Sebagai penerima suap adalah Sudrajad Dimyati (SD); Hakim Yustisial/Panitera Pengganti MA Elly Tri Pangestu (ETP); PNS pada Kepaniteraan MA Desy Yustria (DY); PNS pada Kepaniteraan MA Muhajir Habibie (MH); PNS MA Redi (RD); PNS MA Albasri (AB). Kemudian sebagai pemberi yakni Yosep Parera (YP) selaku pengacara. Eko Suparno (ES) selaku pengacara pihak swasta/debitur Koperasi Simpan Pinjam Intidana (ID) Heryanto Tanaka (HT); dan pihak swasta/debitur Koperasi Simpan Pinjam ID Ivan Dwi Kusuma Sujanto (IDKS).

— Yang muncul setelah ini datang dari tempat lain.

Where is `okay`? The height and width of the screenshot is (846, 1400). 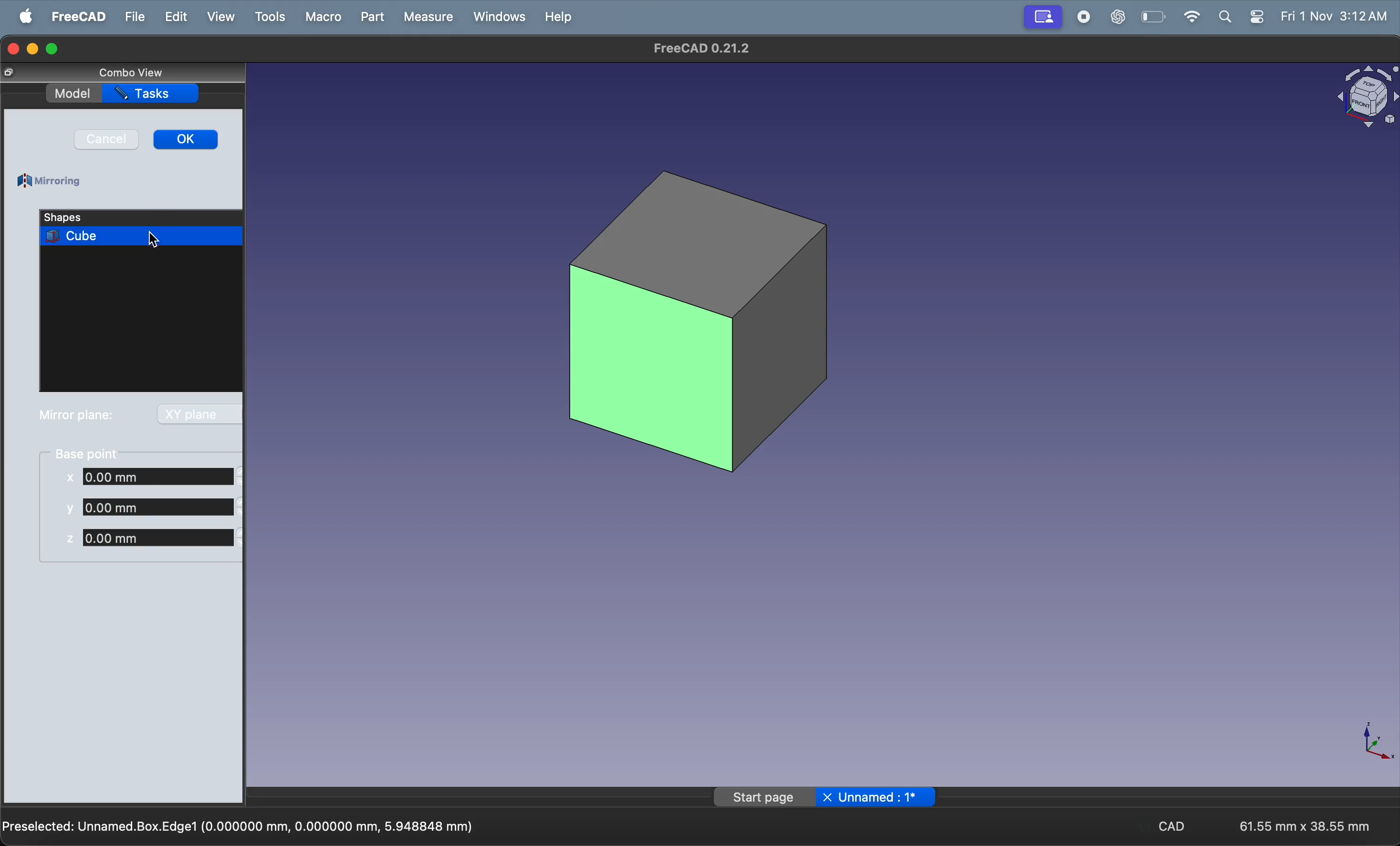
okay is located at coordinates (187, 140).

Adapun sebagai pemberi, tersangka HT, YP, ES, dan IDKS disangkakan melanggar Pasal 5 ayat (1) huruf a atau b atau Pasal 13 atau Pasal 6 huruf a Undang-Undang Nomor 31 Tahun 1999 tentang Pemberantasan Tindak Pidana Korupsi sebagaimana telah diubah dengan Undang-Undang Nomor 20 Tahun 2001 jo Pasal 55 ayat (1) ke-1 KUHP.

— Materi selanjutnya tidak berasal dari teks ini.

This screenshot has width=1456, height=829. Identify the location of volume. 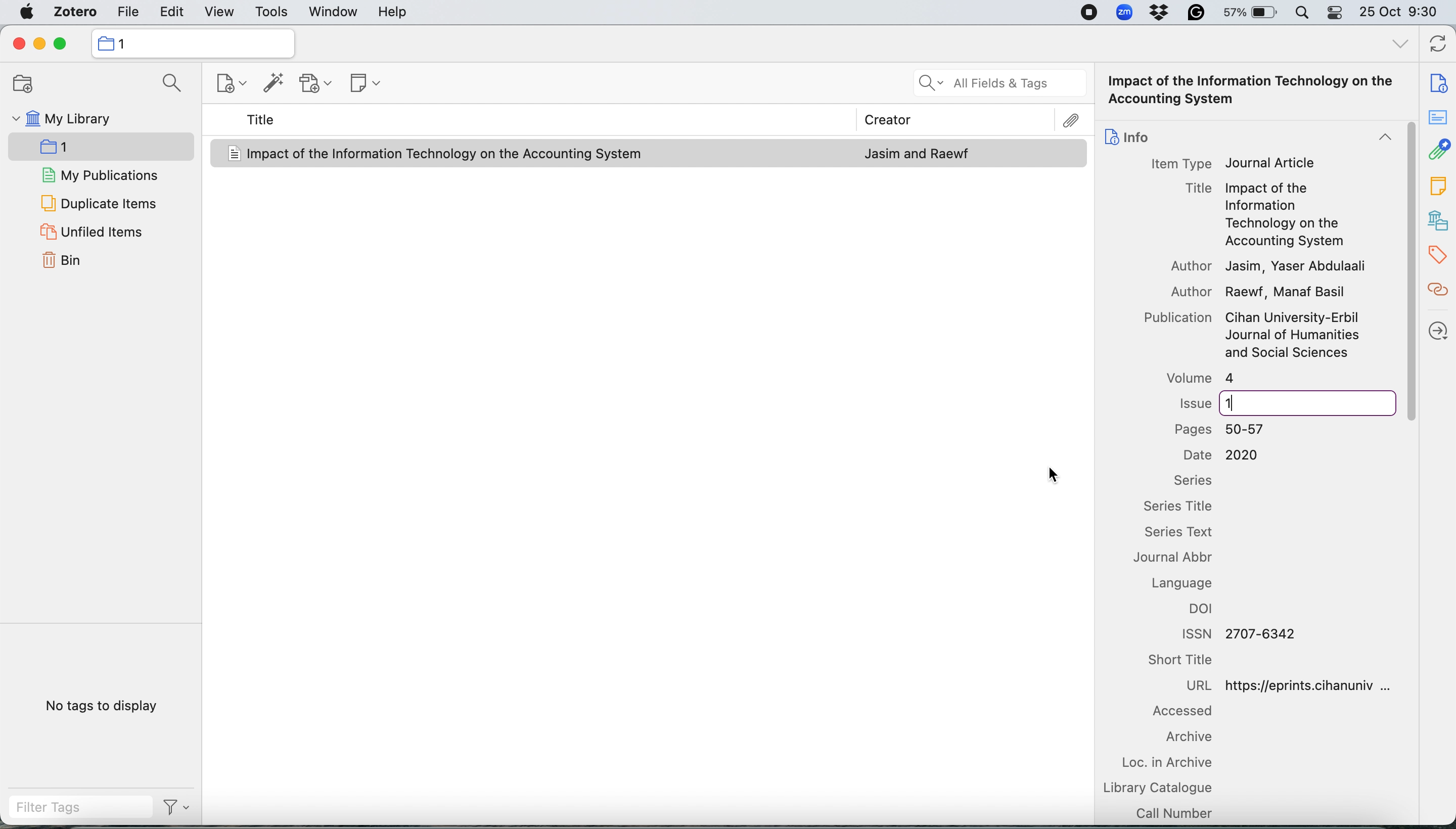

Sementara sebagai penerima, tersangka SD, DY, ETP, MH, RD, dan AB disangkakan melanggar Pasal 12 huruf c atau Pasal 12 huruf a atau b Jo Pasal 11 Undang-Undang Nomor 31 Tahun 1999 tentang Pemberantasan Tindak Pidana Korupsi sebagaimana telah diubah dengan Undang-Undang Nomor 20 Tahun 2001 jo Pasal 55 ayat 1 ke-1 KUHP.

Dalam OTT ini, KPK menyita barang bukti berupa uang 205 ribu dolar Singapura dan Rp50 juta. “Adapun jumlah uang yang berhasil diamankan sebesar 205.000 dolar Singapura dan Rp50 juta," kata Ketua KPK Firli Bahuri.